在紀公館裏熱熱鬧鬧待了一天。


    晚上用過團圓飯,秦峰就告辭回去了。


    “我陪陪舅舅,今天中秋,不能讓他一個人過。”


    他走後,紀鴻洲又讓人支了桌子,跟眾人一起坐在庭院裏賞月喝茶。


    九點鍾,秦音帶著乳娘將三個孩子抱上樓。


    章謹和紀歡顏順勢告辭。


    紀歡顏,“大哥,我困了,也回去睡了,你們早點歇著吧。”


    鍾淮泯和胡芝瑤也緊隨其後。


    他們一走,整個紀公館都靜下來。


    紀文洲陪著喝了兩杯茶,也沒什麽可再聊的,便起身道:


    “入秋了,夜深露重,大哥早點回房,我也去睡了,明日還有去營裏當值。”


    “嗯。去吧。”


    人都走空,紀鴻洲獨自坐在月色下,望著橘色滿月,靜靜抽了支煙。


    直到烏雲擦月,四下徹底冷清。


    他才碾滅煙蒂,攜著一身清寒,起身回了主樓。


    *


    另一邊,鍾淮泯的小公館裏。


    夫妻倆從紀公館回來,便各自洗漱過。


    胡芝瑤坐在梳妝鏡前,頭發都沒等梳好,那人就從屋外走進來,如狼似虎般撲到她背上。


    她驚呼一聲,梳子掉地。


    鍾淮泯在她頸側肩頭胡亂啃了兩口,兩手一抄,將人穩穩抱起來。


    被摔到床上那一刻,胡芝瑤又氣又無奈,忍不住翻了個白眼兒。


    “憋久了,你忍忍啊,我很快...”


    鍾淮泯呼吸緊促,傾身覆下來,堵住她嘴。


    一場餓狼撲食,熱火朝天的魚水之歡,胡芝瑤後麵哭了快一個鍾。


    事後,她渾身骨頭像被人碾壓過,腿酸到一動不想動。


    鍾淮泯抱她沐浴,兩人泡在浴缸裏平靜下來。


    “...瑤瑤,等我這趟辦差回來,咱們也要個孩子,家裏太冷清了。
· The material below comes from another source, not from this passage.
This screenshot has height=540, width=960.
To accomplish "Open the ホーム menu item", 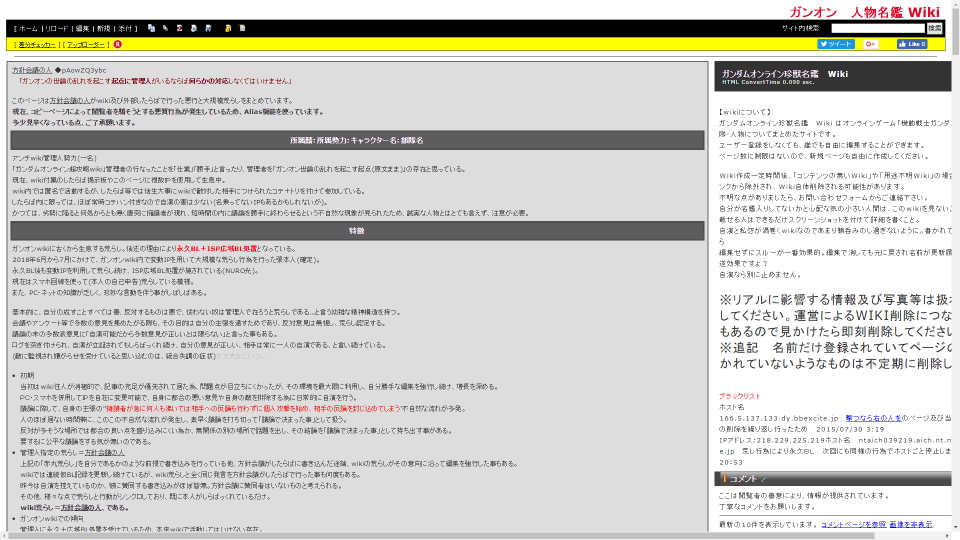I will click(x=30, y=29).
”鍾淮泯嗓音低啞說道。


    胡芝瑤閉闔的眼簾動了動:


    “我跟你商量過,想開另一條街上,開家分店...”


    “我交代程明去給你辦了,等我回來,你的店早開起來了。”


    鍾淮泯眸子黑沉沉,捏住她下巴抬起來,迫使她跟自己對視。


    “你要忙不開,我再給你聘個人幫忙,這跟生孩子不衝突。”


    胡芝瑤眼睫眨了眨,直言道:


    “我現在不想生。”


    鍾淮泯眉心微皺,語氣也沉下來:


    “理由。”


    胡芝瑤眼神往睡下瞟,“你這樣...,性.欲太盛,出去不過十日半月,回來就嚷嚷要憋瘋,恨不能天天折騰。我要有了身孕,你會在外麵亂搞。”


    “......”


    鍾淮泯眉心跳了跳,無語地抬手按壓:


    “不要總拿以前的事說,我現在有妻子,不會再亂來。”


    胡芝瑤不接這話,顯然對他的承諾保持懷疑。


    鍾淮泯放下手,扶著她轉過身,兩人麵對著麵。


    他神情嚴肅地盯著胡芝瑤,“你以前不這樣,我們結婚前,我始終守身如玉,也並不強迫你,記得嗎?”


    胡芝瑤抬臂撣開他手,微蹙眉歎了口氣。


    “那是以前,我們沒結婚,我總要為自己留條退路,可現在我們結婚了。”


    “鍾淮泯,你生出任何背叛,或對婚姻不忠的心思,對我來說,都將是滅頂之災。”


    “我不會...”


    “不要說你不會。”


    水聲嘩啦,胡芝瑤從浴缸裏強撐著站起身,尚未邁腿,就被男人一把拽住。


    “不準走,說清楚。”


    胡芝瑤滿目無奈,隻能扯了擦身子的棉帕裹住自己,垂眼看著他,語氣清冷說道。


    “結婚前,我以為你已經把自己的事處理好。但你不在的時候,白賢敏回來了。”


    聽到這個名字,鍾淮泯眸光顯然一頓。


    胡芝瑤眉心舒展,平心靜氣道:


    “她跑到我店裏去,仗著我不知道她,像打量貨品一樣,對我一番打量試探,這讓我很不舒服。”


    “我能視她的行為,為挑釁麽?”


    鍾淮泯不知怎麽說。


    他也沒料到,白賢敏義無反顧的離開後,還會回來。


    她悄悄回到湘城,又跑去他妻子店裏,這種行為很像是傳遞一種信號。


    且在胡芝瑤的立場來說,的確該感到膈應。


    他皺了皺眉,想說什麽,卻又被胡芝瑤先一步打斷。


    “我不知道你怎麽看你的老情人,總之這些日,我仔細想過,有些事不發生的時候,我可以當做是過去式,提都不想提。”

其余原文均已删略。